The candelabras used during the service belonged to a now late Holocaust survivor and synagogue member, Abraham Krotowski. He was a regular at the Jewish Center, who used to sit in the third row, Rabbi Feldman recalled. He would bring them for past Holocaust Day Remembrance services.
“And every year, Abe would bring these candelabras that were part of his family from Poland, that he somehow smuggled here to this country when he came here,” he said.
After he died, the family gave the candelabras to the Jewish Center. Rabbi Feldman said they now “sit on our showcase every day, but we bring them out to represent the six million who lost their lives and their survivors who share their stories with us.”
Later, keynote speaker Julie Kohner, whose mother, Hanna, survived four concentration camps including Auschwitz, said her parents had imparted life lessons to her.
“They taught me that I had to stand up for my beliefs, so that what happened to them during the Holocaust would never happen again,” she said. “It is upsetting to me that, mistakenly, some people might make light of what happened when Nazis oppressed and murdered Jews.”
This year’s Yom HaShoah service took place amid some soul-searching within the wider Princeton community after the revelation that students at Princeton High School during spring break had played an anti-Semitic beer drinking game called Jews vs. Nazis. A photograph of the game — posted on a social networking site, Snapchat — showed the young men and cups arranged in the shapes of a swastika and a star of David. The controversy came up Tuesday night.

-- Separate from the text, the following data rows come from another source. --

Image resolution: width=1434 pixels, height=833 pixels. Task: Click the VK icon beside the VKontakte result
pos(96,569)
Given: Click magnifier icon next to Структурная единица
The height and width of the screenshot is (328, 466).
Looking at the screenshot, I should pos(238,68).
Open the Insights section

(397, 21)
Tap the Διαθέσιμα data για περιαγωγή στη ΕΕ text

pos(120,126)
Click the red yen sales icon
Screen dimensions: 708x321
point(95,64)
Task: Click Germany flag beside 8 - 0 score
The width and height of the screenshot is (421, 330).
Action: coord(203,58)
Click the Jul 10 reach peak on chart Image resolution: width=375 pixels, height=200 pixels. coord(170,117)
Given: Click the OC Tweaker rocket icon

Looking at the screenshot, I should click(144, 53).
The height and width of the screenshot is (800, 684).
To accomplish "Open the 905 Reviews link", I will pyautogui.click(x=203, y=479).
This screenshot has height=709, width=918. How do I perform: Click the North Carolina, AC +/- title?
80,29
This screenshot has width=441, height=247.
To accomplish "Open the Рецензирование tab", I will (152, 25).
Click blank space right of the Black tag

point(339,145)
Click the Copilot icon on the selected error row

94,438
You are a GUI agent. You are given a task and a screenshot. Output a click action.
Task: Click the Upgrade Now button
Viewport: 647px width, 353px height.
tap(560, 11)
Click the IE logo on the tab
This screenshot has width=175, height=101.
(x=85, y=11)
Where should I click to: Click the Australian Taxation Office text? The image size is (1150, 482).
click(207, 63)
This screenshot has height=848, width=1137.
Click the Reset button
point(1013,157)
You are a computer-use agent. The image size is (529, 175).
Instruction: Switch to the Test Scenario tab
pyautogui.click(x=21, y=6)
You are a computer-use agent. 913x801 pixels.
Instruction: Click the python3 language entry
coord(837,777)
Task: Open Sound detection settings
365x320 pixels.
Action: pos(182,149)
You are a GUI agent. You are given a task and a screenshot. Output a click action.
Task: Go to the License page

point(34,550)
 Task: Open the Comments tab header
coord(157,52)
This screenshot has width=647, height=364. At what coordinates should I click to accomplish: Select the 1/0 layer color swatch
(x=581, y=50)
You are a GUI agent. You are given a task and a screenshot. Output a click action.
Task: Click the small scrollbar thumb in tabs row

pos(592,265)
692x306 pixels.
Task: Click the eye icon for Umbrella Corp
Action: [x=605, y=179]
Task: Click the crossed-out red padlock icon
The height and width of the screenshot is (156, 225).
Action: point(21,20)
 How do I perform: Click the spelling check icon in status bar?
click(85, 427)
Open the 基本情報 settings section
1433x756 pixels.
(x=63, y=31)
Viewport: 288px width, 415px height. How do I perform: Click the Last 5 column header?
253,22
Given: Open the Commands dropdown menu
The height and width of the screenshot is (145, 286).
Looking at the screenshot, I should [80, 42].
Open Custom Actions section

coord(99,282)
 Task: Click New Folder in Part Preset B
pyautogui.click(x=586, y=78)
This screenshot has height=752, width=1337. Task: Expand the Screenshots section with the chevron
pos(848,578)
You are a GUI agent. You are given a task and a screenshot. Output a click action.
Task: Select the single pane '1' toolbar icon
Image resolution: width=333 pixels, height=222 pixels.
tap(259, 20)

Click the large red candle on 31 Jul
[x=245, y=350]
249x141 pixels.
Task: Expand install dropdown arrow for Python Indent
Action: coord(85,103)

“And I know the Holocaust has been on people’s minds in this local community in the last few weeks, incidents in our community about trivialization of the Holocaust,” Rabbi Feldman said.
Ms. Kohner was scheduled Wednesday to make the same presentation at Princeton High School, an event that was closed to the media. In New Jersey, Holocaust education is mandatory in schools.
On Tuesday, she showed a video of her mother appearing on the TV show “This is Your Life” on May 27, 1953. She was reunited with people whom she had not seen in years, including her brother and one of the American servicemen who had liberated her. But the TV appearance was important for another reason.
“This was the first time in our country when Americans were exposed to the subject (of the Holocaust) and could understand the enormity and the horror of what took place,” Ms. Kohner said.
Inside the sanctuary, a group of youth attended the service. Rabbi Feldman said that earlier in the evening, the teens had participated in a workshop about anti-Semitism and “to speak up” when they see hatred.
“Too many people in Germany identified with the oppressor and were not able to step forward and speak up,” Ms. Kohner said.